European Commission President Ursula von der Leyen speaks at the Munich Security Conference (MSC) in Munich, southern Germany, February 19, 2022. /CFP
European Commission President Ursula von der Leyen speaks at the Munich Security Conference (MSC) in Munich, southern Germany, February 19, 2022. /CFP
Editor's note: Thomas O. Falk is a London-based political analyst and commentator. He holds a Master of Arts in international relations from the University of Birmingham and specializes in U.S. affairs. The article reflects the author's opinions and not necessarily the views of CGTN.
The 58th Munich Security Conference (MSC) began in Munich on February 18. Official representatives of Russia are not participating this year. Western politicians keep to themselves and talk about the Russians instead of with them.
The world's most important meeting of experts on security policy takes place amid a precarious situation on the European continent. Now, one ought to think that a "security conference" would offer some degree of realism in the context of geopolitics.
However, after two days, the conference has failed to produce any coherent solutions or at least realistic suggestions on how to cease the crisis.
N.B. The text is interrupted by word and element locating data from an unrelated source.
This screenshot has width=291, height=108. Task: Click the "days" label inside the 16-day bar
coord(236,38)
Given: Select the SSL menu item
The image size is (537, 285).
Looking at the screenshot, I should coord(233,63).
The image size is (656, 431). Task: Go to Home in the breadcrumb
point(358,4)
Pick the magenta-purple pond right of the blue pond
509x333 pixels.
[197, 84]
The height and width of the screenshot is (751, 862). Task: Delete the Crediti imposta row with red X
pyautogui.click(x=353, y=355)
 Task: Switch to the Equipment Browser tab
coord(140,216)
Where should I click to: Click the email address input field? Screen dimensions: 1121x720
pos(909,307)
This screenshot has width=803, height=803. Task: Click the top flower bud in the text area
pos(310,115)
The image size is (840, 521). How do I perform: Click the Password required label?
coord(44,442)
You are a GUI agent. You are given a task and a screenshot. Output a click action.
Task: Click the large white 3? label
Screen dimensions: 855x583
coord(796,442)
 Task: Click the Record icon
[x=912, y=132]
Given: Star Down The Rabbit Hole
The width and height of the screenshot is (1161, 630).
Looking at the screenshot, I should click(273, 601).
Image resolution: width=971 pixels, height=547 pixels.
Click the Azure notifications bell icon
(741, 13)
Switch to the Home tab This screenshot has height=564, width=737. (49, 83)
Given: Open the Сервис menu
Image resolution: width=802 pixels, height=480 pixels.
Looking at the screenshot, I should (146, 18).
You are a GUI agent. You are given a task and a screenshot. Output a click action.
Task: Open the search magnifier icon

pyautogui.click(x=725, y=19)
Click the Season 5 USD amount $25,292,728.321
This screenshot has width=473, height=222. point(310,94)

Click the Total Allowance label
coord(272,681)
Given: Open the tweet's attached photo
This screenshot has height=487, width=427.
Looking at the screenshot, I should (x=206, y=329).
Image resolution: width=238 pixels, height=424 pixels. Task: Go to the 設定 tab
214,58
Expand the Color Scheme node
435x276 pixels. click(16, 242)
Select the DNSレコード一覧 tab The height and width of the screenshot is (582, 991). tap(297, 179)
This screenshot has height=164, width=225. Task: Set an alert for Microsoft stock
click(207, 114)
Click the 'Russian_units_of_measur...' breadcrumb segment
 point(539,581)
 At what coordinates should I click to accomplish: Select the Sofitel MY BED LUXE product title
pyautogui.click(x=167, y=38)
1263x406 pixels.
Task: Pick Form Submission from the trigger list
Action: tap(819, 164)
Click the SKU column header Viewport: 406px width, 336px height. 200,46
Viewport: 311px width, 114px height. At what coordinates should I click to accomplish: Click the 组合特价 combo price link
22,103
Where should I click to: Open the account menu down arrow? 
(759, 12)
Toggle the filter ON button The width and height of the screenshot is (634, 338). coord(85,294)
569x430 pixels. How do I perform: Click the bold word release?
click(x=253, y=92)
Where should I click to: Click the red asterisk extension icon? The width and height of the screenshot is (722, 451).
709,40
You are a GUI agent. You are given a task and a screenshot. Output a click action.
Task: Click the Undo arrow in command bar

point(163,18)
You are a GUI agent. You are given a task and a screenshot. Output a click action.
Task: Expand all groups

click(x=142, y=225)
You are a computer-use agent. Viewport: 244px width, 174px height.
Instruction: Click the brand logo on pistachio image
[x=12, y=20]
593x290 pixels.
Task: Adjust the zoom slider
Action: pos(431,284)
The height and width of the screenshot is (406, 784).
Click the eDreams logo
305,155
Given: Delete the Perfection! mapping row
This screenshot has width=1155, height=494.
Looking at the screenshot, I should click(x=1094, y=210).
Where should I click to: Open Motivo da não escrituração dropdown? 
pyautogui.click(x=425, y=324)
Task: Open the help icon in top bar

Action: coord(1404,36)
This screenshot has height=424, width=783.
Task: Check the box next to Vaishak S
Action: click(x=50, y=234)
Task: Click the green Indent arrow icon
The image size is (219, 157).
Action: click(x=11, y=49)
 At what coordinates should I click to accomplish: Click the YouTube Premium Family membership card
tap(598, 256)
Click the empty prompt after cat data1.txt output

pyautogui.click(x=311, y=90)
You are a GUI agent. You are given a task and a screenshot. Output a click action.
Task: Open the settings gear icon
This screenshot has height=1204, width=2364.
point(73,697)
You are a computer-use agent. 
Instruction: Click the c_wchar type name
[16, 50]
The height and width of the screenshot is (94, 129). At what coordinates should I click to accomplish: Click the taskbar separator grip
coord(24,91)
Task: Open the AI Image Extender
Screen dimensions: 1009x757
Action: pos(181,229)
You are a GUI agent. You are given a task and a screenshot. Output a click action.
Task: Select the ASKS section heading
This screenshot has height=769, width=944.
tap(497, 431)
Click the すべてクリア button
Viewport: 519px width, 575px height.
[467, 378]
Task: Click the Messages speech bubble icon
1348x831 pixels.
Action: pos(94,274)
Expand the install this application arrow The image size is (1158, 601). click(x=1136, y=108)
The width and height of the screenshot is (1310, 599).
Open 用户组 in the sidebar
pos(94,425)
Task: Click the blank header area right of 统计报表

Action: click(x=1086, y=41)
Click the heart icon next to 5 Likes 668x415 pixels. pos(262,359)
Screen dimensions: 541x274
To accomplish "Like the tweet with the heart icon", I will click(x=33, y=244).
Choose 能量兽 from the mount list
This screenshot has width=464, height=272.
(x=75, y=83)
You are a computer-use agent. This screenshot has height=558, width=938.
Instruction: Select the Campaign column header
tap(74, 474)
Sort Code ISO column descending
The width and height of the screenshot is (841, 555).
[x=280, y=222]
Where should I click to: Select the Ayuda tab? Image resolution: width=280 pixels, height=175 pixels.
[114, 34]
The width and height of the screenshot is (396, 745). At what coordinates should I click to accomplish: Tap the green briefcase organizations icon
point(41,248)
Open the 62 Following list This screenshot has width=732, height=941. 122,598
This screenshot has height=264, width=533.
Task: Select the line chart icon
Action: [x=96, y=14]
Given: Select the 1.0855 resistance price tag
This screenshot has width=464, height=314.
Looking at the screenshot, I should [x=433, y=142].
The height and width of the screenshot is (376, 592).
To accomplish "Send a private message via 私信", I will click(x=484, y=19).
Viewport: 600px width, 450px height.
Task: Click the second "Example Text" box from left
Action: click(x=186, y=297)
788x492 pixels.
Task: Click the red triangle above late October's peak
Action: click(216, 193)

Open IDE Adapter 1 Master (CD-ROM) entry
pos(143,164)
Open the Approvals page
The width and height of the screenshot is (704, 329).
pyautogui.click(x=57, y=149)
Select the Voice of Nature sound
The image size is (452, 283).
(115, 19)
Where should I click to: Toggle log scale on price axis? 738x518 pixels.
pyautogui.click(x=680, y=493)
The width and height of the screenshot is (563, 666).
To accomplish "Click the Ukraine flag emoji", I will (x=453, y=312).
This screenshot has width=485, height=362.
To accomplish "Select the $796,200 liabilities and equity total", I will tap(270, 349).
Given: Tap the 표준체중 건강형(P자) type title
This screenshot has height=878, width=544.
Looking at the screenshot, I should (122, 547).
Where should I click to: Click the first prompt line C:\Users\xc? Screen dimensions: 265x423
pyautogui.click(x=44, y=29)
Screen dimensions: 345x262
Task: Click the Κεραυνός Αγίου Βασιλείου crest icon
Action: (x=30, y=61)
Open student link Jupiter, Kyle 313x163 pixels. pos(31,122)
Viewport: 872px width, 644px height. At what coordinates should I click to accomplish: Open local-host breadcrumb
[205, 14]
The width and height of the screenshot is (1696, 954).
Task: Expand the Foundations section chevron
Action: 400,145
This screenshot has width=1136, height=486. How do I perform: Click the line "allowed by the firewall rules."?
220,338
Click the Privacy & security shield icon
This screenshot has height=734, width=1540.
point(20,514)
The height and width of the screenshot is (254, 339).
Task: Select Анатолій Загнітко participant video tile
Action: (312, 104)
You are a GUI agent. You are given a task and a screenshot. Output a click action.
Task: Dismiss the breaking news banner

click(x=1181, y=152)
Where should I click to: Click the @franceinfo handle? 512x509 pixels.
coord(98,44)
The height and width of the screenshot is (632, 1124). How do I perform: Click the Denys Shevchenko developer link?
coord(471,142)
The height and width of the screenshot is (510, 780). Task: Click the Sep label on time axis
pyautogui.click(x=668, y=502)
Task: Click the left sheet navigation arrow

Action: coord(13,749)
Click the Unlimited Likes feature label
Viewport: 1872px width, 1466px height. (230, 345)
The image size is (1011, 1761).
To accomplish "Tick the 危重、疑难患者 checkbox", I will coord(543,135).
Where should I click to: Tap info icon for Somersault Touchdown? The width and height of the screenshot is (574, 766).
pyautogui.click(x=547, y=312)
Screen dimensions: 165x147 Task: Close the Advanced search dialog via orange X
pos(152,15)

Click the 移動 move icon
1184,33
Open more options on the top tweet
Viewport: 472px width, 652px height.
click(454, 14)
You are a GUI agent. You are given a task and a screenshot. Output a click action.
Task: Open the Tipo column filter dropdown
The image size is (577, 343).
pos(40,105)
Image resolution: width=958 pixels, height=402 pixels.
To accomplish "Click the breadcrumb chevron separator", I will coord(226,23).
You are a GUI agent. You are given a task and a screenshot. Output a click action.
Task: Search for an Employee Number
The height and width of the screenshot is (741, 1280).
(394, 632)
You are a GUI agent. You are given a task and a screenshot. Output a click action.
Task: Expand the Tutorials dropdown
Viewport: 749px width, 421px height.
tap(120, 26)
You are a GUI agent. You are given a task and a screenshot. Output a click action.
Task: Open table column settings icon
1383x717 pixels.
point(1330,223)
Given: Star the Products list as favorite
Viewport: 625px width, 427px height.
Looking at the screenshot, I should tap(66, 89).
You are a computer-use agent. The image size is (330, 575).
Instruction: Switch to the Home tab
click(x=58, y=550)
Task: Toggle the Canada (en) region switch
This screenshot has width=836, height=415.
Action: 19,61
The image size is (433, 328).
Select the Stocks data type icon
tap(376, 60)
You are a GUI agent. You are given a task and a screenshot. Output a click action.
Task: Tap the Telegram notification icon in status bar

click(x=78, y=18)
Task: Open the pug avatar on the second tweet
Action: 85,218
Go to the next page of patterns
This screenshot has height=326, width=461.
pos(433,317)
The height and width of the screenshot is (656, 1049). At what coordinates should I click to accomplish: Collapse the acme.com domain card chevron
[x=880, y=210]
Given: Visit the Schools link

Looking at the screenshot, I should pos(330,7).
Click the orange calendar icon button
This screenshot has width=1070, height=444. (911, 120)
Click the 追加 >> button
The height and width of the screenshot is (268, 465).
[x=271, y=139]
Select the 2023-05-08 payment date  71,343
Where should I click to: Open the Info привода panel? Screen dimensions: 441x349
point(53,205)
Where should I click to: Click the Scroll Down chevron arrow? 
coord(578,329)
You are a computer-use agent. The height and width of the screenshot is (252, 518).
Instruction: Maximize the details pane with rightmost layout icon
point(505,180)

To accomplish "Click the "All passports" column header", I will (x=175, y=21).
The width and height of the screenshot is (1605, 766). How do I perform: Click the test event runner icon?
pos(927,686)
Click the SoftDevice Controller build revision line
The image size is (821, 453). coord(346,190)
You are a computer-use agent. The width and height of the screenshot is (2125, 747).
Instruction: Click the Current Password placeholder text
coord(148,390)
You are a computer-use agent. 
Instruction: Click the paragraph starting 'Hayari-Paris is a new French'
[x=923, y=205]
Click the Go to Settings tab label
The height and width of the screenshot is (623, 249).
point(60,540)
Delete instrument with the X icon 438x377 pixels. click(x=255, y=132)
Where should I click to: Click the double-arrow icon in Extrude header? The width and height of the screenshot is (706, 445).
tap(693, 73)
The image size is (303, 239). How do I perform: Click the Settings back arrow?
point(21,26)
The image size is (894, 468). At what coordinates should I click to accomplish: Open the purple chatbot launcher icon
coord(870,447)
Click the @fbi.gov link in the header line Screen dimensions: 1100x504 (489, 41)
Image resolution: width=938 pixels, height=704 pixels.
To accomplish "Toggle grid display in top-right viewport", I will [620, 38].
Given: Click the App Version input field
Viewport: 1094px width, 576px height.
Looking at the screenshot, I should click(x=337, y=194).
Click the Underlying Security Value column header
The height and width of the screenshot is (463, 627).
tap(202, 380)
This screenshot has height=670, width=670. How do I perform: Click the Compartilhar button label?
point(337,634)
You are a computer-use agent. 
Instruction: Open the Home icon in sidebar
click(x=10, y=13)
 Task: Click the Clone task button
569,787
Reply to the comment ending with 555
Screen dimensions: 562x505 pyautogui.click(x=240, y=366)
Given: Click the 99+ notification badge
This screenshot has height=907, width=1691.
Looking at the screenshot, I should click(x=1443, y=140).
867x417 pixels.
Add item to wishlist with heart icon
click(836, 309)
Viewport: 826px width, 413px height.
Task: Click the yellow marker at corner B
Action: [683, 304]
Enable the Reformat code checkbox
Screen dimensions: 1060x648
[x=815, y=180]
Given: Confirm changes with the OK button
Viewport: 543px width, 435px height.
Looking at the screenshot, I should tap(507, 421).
Instead, we have been hearing about horror scenarios of war and the ongoing threat of sanctions ad nauseam, without any words about the Russian side of things, nor any mention of why precisely Ukraine seems so crucial for the West.
After all, Ukraine is not a role model in Western economic or political values. Then, why are we interested, nonetheless? Influence. Increasingly, attempts are being made to integrate Ukraine into the West and isolate it from Russian influence.
By means of continuous military aid and, above all, the offer made by the U.S. during the NATO summit in Bucharest in 2008 to make Ukraine a NATO sooner rather than later, the West has been conducting an encirclement policy that Russian President Vladimir Putin, from the viewpoint of Russia's security, rejects.
Moreover, it remains somewhat ironic that the West continues to refer to the Paris Charter of 1990, which ceased the East-West conflict and established foreign policy principles such as the inviolability of borders, the renunciation of military force and free elections. However, what the latter ignores is the expansion of NATO that has occurred since then and, from a Russian perspective, makes the actual Paris Charter obsolete.
Interestingly enough, a memo from the British National Archives that has surfaced supports the Russian claim that the West violated promises made in 1990 with NATO's eastward expansion. This was reported a few days ago by the German newspaper Der Spiegel.
"We have made it clear that we will not expand NATO beyond the Elbe," German diplomat Juergen Chrobog wrote, according to the memo on a March 1991 meeting of the United States, Britain, France and Germany. This claim, of course, had previously been dismissed as Russian revisionist history. Needless to say, the memo did not find its way into the MSC.
On February 19, the second day of the ongoing conference, Chinese Foreign Minister Wang Yi urged relevant sides to adhere to the Minsk II agreement reached in 2015 and work out a roadmap and timetable to implement the deal, and questioned if an eastward NATO expansion would assure peace and stability.
The answer to this rhetorical question can currently be admired at the Ukrainian border. "Ukraine ought to be a bridge linking East and West, not a frontline," Wang advised. "All events have the fitting to lift their considerations, whereas the affordable considerations of Russia also need to be revered and heeded."
Indeed. But how can the world overcome the current crisis? It may not require much more than neutrality.
Instead of talking about Russia, the West should keep talking with Russia. And that means actually talking. Not the diplomatic charade that has taken place over the last few weeks and months, in which one met with Putin, but basically paid no attention to his view of things and wishes (e.g. security guarantees).
Most importantly, Ukraine must remain open to Western and Russian spheres of influence. It also means that Ukraine should be extremely cautious of whether to become a NATO member. The latter would be a crucial signal to the Kremlin that the West is inclined to correct course after decades of expansion.
The disregard for this approach and the lack of realism currently present in the West concerning the crisis is why it continues to be a threat. It is, therefore, time to put an end to the diplomatic charade seen in Munich and attempt an approach that is fair to both sides.
After all, Russia, too, has the right not to see its security architecture threatened – a fact we tend to forget all too often in the West.